What to produce:
Return all lines of the data in which the string "computer" occurs.

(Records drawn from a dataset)

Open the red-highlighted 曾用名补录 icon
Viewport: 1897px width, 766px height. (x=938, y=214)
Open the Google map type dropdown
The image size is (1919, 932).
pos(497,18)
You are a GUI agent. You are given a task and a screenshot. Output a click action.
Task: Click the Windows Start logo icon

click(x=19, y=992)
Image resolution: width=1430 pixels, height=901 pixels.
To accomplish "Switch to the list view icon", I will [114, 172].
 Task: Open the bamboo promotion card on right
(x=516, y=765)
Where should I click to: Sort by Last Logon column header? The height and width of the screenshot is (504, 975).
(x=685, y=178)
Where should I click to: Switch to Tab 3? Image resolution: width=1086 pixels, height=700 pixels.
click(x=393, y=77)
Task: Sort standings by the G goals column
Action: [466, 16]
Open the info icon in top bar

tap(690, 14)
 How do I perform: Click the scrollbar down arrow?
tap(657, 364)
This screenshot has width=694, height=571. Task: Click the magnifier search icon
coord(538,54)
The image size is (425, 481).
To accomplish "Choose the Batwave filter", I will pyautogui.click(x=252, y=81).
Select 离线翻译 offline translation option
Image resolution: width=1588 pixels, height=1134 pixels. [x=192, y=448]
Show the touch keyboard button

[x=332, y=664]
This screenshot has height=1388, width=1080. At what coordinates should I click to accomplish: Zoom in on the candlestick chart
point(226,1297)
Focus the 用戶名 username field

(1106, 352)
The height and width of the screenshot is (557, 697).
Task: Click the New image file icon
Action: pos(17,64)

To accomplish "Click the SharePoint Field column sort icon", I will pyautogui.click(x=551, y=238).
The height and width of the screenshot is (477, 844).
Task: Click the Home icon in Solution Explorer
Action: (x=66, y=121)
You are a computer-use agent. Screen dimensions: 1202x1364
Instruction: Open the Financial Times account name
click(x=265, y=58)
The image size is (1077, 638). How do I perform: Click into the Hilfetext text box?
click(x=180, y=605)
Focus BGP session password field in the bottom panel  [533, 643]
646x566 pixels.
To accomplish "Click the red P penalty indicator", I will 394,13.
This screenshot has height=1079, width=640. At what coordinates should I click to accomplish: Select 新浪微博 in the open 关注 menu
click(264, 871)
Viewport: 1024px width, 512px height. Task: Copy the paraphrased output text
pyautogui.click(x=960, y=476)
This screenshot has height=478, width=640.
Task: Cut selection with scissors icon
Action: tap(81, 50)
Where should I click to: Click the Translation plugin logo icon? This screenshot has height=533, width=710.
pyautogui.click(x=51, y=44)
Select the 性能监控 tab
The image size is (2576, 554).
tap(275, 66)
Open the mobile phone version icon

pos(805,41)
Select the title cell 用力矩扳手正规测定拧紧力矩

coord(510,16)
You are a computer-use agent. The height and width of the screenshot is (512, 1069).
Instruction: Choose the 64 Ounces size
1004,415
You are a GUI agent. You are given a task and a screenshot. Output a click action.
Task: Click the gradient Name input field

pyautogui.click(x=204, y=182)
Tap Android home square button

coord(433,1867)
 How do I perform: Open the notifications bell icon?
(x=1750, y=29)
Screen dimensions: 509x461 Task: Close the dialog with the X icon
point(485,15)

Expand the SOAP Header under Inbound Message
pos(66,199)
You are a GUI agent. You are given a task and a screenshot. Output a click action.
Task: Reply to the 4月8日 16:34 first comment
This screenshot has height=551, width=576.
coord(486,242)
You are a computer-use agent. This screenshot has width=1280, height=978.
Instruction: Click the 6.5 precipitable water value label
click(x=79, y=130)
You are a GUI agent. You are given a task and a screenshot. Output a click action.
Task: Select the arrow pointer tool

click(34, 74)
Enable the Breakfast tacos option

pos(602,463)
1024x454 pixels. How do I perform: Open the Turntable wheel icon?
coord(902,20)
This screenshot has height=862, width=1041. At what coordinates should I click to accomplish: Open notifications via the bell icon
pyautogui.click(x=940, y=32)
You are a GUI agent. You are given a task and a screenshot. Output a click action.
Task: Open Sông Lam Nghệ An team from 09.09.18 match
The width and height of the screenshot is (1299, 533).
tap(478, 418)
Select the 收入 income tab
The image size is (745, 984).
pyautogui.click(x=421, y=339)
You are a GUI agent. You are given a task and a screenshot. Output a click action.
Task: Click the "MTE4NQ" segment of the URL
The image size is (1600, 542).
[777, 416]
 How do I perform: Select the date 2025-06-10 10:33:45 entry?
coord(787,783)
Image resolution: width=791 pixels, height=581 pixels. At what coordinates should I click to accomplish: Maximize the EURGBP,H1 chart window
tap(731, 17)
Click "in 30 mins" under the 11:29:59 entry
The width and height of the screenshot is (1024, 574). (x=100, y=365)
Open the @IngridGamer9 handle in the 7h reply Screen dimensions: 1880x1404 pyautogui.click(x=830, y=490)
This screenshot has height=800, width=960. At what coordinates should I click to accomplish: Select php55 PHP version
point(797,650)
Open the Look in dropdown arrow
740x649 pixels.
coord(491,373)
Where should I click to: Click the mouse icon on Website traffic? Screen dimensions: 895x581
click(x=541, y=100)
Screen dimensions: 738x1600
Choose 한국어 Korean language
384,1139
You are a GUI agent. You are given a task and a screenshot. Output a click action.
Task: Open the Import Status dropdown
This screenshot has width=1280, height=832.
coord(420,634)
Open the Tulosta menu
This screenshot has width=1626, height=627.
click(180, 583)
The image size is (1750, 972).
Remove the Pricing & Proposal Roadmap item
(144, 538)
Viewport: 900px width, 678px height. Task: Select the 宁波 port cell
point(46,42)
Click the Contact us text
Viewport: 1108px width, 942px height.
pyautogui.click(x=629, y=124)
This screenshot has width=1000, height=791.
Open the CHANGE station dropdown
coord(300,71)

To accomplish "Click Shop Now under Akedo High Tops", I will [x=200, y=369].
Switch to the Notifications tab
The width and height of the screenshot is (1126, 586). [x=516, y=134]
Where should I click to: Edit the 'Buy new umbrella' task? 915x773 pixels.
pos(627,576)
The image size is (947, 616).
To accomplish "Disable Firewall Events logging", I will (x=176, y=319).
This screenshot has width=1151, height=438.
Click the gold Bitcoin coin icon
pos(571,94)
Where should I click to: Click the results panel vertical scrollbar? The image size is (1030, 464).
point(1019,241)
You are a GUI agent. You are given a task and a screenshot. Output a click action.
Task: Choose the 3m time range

Response:
You are a computer-use agent. Screen dimensions: 1202x1364
You are a computer-use agent. The height and width of the screenshot is (512, 1069).
You are a computer-use agent. This screenshot has width=1280, height=978.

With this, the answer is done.